Material shown –
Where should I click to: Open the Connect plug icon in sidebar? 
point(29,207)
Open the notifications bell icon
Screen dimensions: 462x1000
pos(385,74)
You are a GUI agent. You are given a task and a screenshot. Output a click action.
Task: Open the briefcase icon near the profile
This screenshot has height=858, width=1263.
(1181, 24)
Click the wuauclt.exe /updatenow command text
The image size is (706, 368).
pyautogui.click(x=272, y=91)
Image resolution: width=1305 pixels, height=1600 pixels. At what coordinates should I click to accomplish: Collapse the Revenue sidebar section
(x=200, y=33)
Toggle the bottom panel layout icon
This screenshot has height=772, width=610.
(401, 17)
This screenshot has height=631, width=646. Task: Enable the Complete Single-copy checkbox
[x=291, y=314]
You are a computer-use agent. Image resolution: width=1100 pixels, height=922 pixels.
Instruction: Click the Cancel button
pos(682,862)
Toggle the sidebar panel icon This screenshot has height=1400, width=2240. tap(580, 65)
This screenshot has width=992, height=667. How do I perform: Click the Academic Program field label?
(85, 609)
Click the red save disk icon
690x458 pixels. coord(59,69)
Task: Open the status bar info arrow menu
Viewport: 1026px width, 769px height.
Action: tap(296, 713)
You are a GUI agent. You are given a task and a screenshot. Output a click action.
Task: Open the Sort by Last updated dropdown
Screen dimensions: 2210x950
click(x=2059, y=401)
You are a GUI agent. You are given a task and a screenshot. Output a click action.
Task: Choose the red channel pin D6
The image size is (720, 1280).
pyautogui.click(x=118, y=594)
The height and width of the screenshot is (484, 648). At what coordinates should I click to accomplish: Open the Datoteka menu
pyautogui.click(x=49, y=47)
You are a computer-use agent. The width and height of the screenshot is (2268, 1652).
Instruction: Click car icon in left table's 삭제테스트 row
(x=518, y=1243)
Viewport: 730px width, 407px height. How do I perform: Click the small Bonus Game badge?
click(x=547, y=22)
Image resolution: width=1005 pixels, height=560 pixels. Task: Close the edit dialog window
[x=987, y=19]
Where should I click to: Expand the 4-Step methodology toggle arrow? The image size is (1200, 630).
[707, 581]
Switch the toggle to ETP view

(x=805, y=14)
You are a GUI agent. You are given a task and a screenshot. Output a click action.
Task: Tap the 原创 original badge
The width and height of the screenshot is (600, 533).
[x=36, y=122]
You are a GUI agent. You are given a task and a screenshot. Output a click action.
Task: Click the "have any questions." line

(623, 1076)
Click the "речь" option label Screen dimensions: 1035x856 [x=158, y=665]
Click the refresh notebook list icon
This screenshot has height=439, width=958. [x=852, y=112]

Work item – Write out every line of the entries that holds the word "computer".

Your solution –
You are a computer-use agent. Image resolution: width=1100 pixels, height=922 pixels.
You are a computer-use agent. The width and height of the screenshot is (2268, 1652).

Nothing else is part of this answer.